# Your objective
Swap every occurrence of "Kontakt" in the rows below for "Contact", and reproduce all rows otherwise unchanged.

Word and element pointing rows

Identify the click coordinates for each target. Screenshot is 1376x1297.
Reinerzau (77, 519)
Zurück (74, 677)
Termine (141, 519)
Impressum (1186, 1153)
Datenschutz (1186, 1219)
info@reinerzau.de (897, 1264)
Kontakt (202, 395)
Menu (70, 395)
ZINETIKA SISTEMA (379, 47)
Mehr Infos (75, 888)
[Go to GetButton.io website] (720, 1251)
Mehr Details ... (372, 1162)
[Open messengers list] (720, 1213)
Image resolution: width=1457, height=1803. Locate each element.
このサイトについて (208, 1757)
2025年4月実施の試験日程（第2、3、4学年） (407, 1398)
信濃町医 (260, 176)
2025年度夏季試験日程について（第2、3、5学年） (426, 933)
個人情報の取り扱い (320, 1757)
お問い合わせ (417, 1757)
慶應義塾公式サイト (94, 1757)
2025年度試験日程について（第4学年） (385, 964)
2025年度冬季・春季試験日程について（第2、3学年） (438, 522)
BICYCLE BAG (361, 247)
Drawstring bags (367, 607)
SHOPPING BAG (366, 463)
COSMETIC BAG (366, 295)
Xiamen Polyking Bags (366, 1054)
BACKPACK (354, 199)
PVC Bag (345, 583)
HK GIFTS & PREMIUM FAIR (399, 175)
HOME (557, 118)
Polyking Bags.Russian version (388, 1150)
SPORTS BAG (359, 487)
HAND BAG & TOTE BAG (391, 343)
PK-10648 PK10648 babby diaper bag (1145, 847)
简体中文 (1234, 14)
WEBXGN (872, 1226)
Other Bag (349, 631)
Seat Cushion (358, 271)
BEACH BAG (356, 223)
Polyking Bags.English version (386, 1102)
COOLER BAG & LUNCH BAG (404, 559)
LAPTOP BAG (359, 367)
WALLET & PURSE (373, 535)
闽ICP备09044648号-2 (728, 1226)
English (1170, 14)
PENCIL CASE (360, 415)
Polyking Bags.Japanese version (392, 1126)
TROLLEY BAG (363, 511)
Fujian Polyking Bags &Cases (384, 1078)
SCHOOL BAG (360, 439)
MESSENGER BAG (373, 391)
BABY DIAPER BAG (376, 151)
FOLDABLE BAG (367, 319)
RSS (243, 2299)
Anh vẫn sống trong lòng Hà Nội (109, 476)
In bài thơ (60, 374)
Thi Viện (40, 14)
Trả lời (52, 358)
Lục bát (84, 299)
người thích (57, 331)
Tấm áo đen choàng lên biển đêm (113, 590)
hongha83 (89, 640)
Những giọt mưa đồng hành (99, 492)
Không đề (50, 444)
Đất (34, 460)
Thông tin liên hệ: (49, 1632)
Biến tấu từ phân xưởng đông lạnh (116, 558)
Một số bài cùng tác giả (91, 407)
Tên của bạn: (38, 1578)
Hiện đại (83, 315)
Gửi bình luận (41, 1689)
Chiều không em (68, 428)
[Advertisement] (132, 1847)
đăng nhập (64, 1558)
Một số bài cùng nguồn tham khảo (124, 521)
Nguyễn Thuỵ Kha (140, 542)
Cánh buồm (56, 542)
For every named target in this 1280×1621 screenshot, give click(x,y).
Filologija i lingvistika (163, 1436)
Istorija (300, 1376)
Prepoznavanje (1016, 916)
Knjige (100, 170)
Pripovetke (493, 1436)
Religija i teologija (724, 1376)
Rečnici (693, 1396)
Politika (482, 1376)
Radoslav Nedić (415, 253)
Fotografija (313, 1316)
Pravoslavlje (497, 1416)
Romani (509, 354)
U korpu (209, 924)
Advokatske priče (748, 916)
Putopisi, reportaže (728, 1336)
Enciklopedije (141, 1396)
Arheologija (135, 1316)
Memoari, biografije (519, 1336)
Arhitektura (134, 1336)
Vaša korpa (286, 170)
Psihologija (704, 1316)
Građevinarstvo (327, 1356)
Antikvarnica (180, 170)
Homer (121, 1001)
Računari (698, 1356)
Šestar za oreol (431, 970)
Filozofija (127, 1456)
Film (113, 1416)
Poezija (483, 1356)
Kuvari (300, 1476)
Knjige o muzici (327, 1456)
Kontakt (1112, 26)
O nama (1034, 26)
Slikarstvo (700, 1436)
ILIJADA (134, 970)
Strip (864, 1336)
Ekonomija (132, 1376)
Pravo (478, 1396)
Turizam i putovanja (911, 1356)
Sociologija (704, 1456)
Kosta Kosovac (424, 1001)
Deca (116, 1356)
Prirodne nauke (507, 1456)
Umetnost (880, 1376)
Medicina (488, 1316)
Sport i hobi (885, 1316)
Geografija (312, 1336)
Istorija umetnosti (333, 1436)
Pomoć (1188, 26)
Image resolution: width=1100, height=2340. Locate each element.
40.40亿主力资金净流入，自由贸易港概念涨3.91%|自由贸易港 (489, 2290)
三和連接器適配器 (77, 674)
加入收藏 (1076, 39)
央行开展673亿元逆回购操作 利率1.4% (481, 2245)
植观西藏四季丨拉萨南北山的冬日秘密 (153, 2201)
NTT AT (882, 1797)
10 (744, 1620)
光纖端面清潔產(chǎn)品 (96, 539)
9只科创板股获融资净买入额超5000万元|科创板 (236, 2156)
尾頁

# Exercise output
Identify the click coordinates for each target. Screenshot is 1376x1297.
Reinerzau (77, 519)
Zurück (74, 677)
Termine (141, 519)
Impressum (1186, 1153)
Datenschutz (1186, 1219)
info@reinerzau.de (897, 1264)
Contact (202, 395)
Menu (70, 395)
ZINETIKA SISTEMA (379, 47)
Mehr Infos (75, 888)
[Go to GetButton.io website] (720, 1251)
Mehr Details ... (372, 1162)
[Open messengers list] (720, 1213)
Image resolution: width=1457, height=1803. Locate each element.
このサイトについて (208, 1757)
2025年4月実施の試験日程（第2、3、4学年） (407, 1398)
信濃町医 (260, 176)
2025年度夏季試験日程について（第2、3、5学年） (426, 933)
個人情報の取り扱い (320, 1757)
お問い合わせ (417, 1757)
慶應義塾公式サイト (94, 1757)
2025年度試験日程について（第4学年） (385, 964)
2025年度冬季・春季試験日程について（第2、3学年） (438, 522)
BICYCLE BAG (361, 247)
Drawstring bags (367, 607)
SHOPPING BAG (366, 463)
COSMETIC BAG (366, 295)
Xiamen Polyking Bags (366, 1054)
BACKPACK (354, 199)
PVC Bag (345, 583)
HK GIFTS & PREMIUM FAIR (399, 175)
HOME (557, 118)
Polyking Bags.Russian version (388, 1150)
SPORTS BAG (359, 487)
HAND BAG & TOTE BAG (391, 343)
PK-10648 PK10648 babby diaper bag (1145, 847)
简体中文 (1234, 14)
WEBXGN (872, 1226)
Other Bag (349, 631)
Seat Cushion (358, 271)
BEACH BAG (356, 223)
Polyking Bags.English version (386, 1102)
COOLER BAG & LUNCH BAG (404, 559)
LAPTOP BAG (359, 367)
WALLET & PURSE (373, 535)
闽ICP备09044648号-2 (728, 1226)
English (1170, 14)
PENCIL CASE (360, 415)
Polyking Bags.Japanese version (392, 1126)
TROLLEY BAG (363, 511)
Fujian Polyking Bags &Cases (384, 1078)
SCHOOL BAG (360, 439)
MESSENGER BAG (373, 391)
BABY DIAPER BAG (376, 151)
FOLDABLE BAG (367, 319)
RSS (243, 2299)
Anh vẫn sống trong lòng Hà Nội (109, 476)
In bài thơ (60, 374)
Thi Viện (40, 14)
Trả lời (52, 358)
Lục bát (84, 299)
người thích (57, 331)
Tấm áo đen choàng lên biển đêm (113, 590)
hongha83 (89, 640)
Những giọt mưa đồng hành (99, 492)
Không đề (50, 444)
Đất (34, 460)
Thông tin liên hệ: (49, 1632)
Biến tấu từ phân xưởng đông lạnh (116, 558)
Một số bài cùng tác giả (91, 407)
Tên của bạn: (38, 1578)
Hiện đại (83, 315)
Gửi bình luận (41, 1689)
Chiều không em (68, 428)
[Advertisement] (132, 1847)
đăng nhập (64, 1558)
Một số bài cùng nguồn tham khảo (124, 521)
Nguyễn Thuỵ Kha (140, 542)
Cánh buồm (56, 542)
For every named target in this 1280×1621 screenshot, give click(x,y).
Filologija i lingvistika (163, 1436)
Istorija (300, 1376)
Prepoznavanje (1016, 916)
Knjige (100, 170)
Pripovetke (493, 1436)
Religija i teologija (724, 1376)
Rečnici (693, 1396)
Politika (482, 1376)
Radoslav Nedić (415, 253)
Fotografija (313, 1316)
Pravoslavlje (497, 1416)
Romani (509, 354)
U korpu (209, 924)
Advokatske priče (748, 916)
Putopisi, reportaže (728, 1336)
Enciklopedije (141, 1396)
Arheologija (135, 1316)
Memoari, biografije (519, 1336)
Arhitektura (134, 1336)
Vaša korpa (286, 170)
Psihologija (704, 1316)
Građevinarstvo (327, 1356)
Antikvarnica (180, 170)
Homer (121, 1001)
Računari (698, 1356)
Šestar za oreol (431, 970)
Filozofija (127, 1456)
Film (113, 1416)
Poezija (483, 1356)
Kuvari (300, 1476)
Knjige o muzici (327, 1456)
Contact (1112, 26)
O nama (1034, 26)
Slikarstvo (700, 1436)
ILIJADA (134, 970)
Strip (864, 1336)
Ekonomija (132, 1376)
Pravo (478, 1396)
Turizam i putovanja (911, 1356)
Sociologija (704, 1456)
Kosta Kosovac (424, 1001)
Deca (116, 1356)
Prirodne nauke (507, 1456)
Umetnost (880, 1376)
Medicina (488, 1316)
Sport i hobi (885, 1316)
Geografija (312, 1336)
Istorija umetnosti (333, 1436)
Pomoć (1188, 26)
Image resolution: width=1100, height=2340. Locate each element.
40.40亿主力资金净流入，自由贸易港概念涨3.91%|自由贸易港 (489, 2290)
三和連接器適配器 (77, 674)
加入收藏 (1076, 39)
央行开展673亿元逆回购操作 利率1.4% (481, 2245)
植观西藏四季丨拉萨南北山的冬日秘密 (153, 2201)
NTT AT (882, 1797)
10 (744, 1620)
光纖端面清潔產(chǎn)品 (96, 539)
9只科创板股获融资净买入额超5000万元|科创板 (236, 2156)
尾頁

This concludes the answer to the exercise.